You pay these people, and then they feature you in a short write up in their publication.  Then, you can use it on your resume.  I have seen people put this on their resume.  Don’t.  It doesn’t tell me you are a well regarded business person, it tells me you had $100 to spend.

When I see a JD Powers banner on a site, I don’t think ‘wow,  now this is a great company!’  I think, wow, maybe they could have spent that $50,000 on something more meaningful… like hookers and blow.


7 thoughts on “JD Powers is a scam

  1. Completely agree.
    Another scam? The Better Business Bureau. It’s simply a franchise with protected regions. Anyone with the funds can become a BBB and start selling memberships and plaques for your business wall. Even 60 Minutes nailed them ten years ago. They are simply in the business of selling their so-called ratings.

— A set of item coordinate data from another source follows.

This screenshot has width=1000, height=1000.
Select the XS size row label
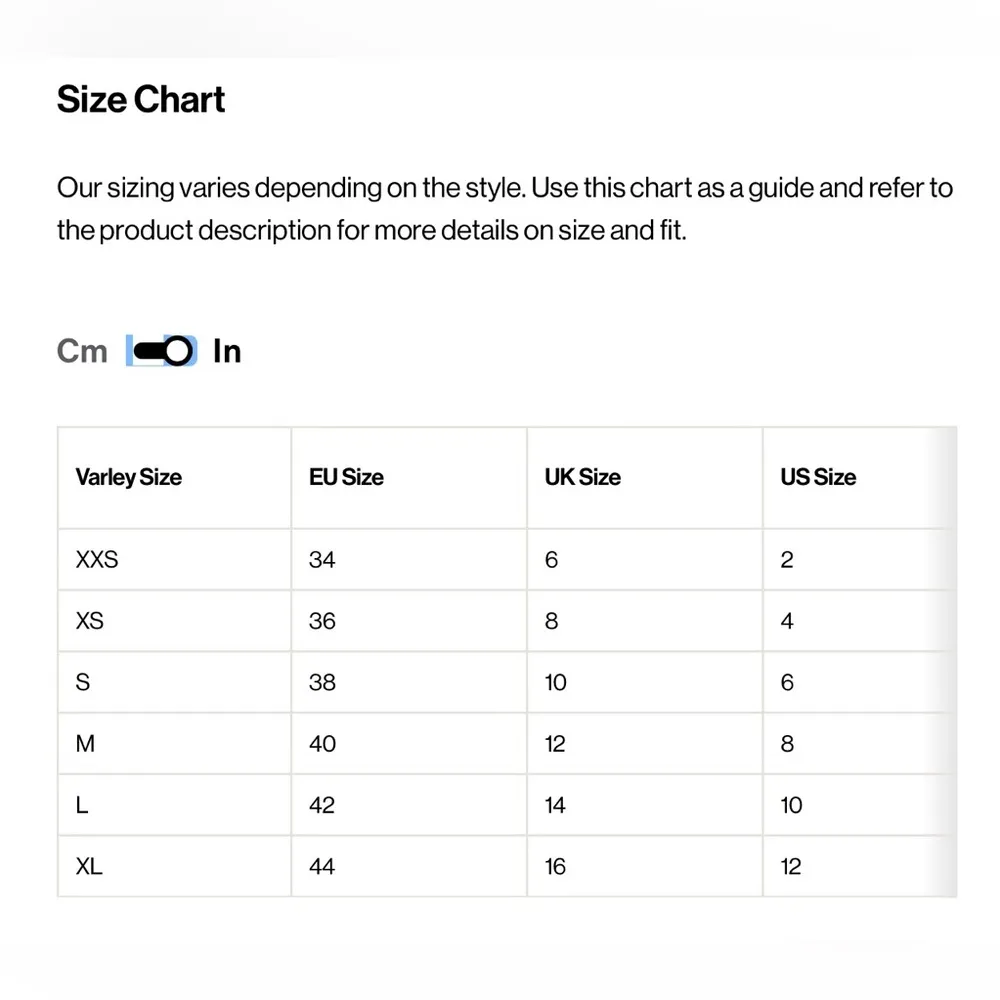pyautogui.click(x=90, y=621)
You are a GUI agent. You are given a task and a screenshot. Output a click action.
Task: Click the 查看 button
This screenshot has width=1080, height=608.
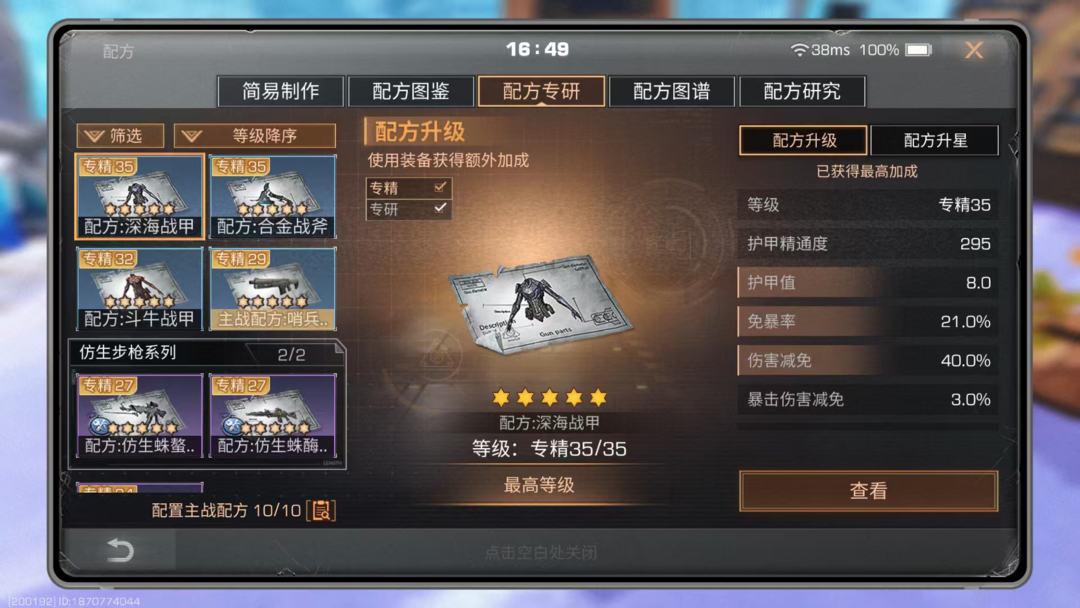(x=869, y=491)
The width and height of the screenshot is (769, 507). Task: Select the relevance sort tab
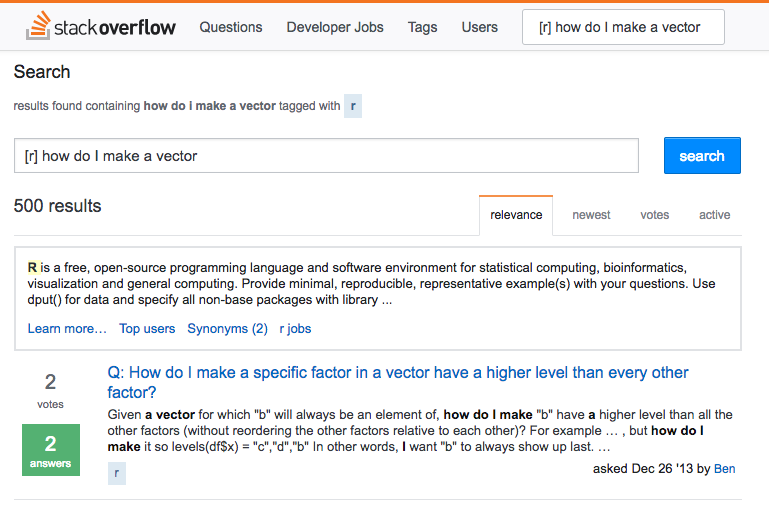point(516,215)
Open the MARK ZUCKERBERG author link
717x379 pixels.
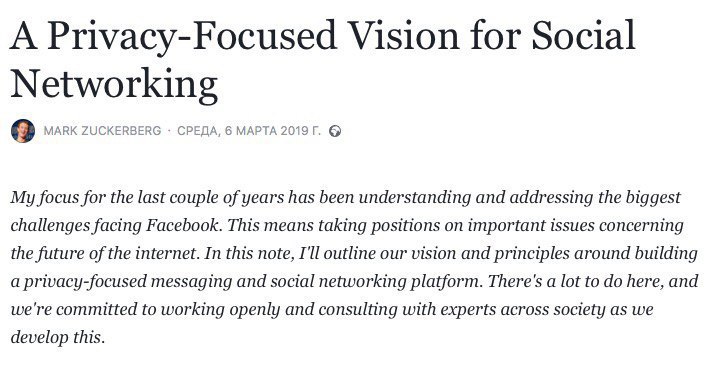[102, 131]
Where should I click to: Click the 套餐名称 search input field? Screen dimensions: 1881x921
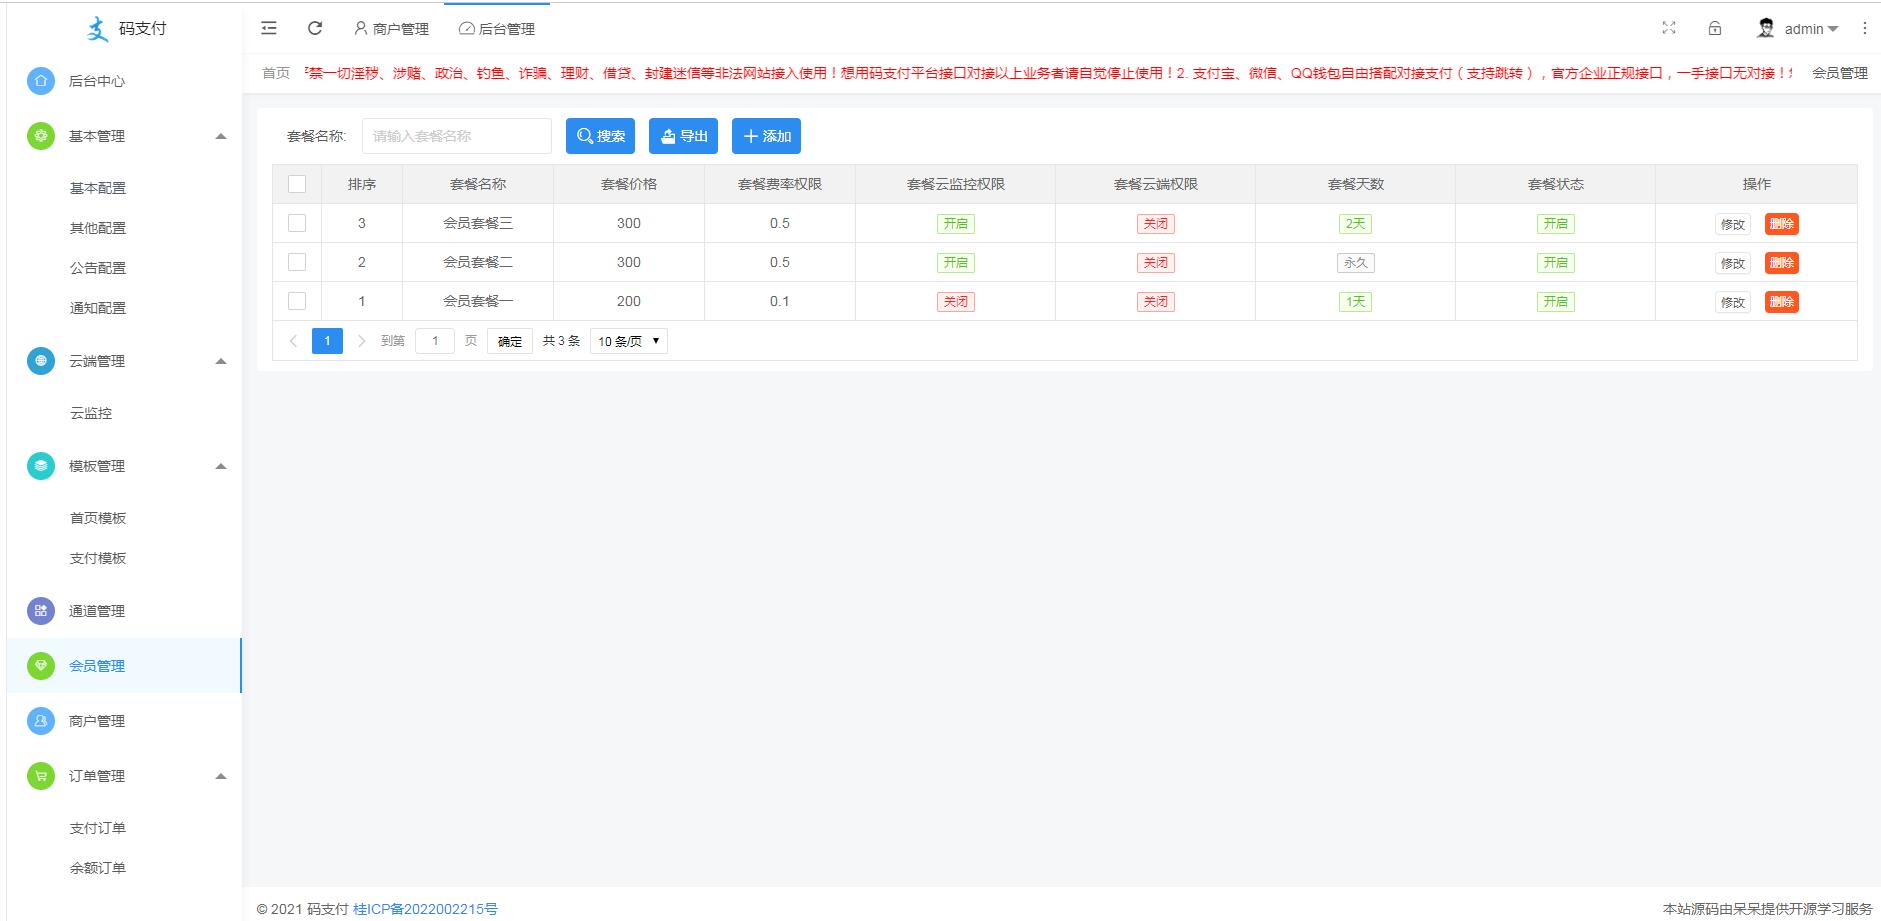pyautogui.click(x=456, y=136)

    Another one is JCAHO, the private hospital accrediting company. You know how many hospitals have been closed by JCAHO?
    Zero. Hospitals pay THEM for their ratings and inspections. My hospital paid $30,000.


  2. Depends. If you find the J.D. Power award listed on their website, it’s public information and anyone can advertise public data any way they want (JD Power is owned by a Chinese company named XIO…). For instance, if Lexus wants to advertise “highest rated by J.D. Power for dependability,” they can do so w/o paying a license fee. Why? Because it’s public information, here: http://www.jdpower.com/press-releases/2017-vehicle-dependability-study

    • respectfully, I disagree. While I imagine that is the story they want to tell, I have direct experience otherwise. You don’t get to brandish their award until you pay their honorarium… or ‘ransom’.

      To your point… what if JD Powers puts it up themselves, on their website? Isn’t it then public discussion? Not necessarily. Here is an odd analogy. Let’s say Jerry Seinfeld gets caught by TMZ enjoying a coke. The camera man then says ‘Hey Jerry, you a Coke guy? Way better then Pepsi, huh?’

      Can Coke start an ad campaign that says ‘Jerry Seinfeld prefers Coke!’? They could not. Not without his permission, and a truckload of cash.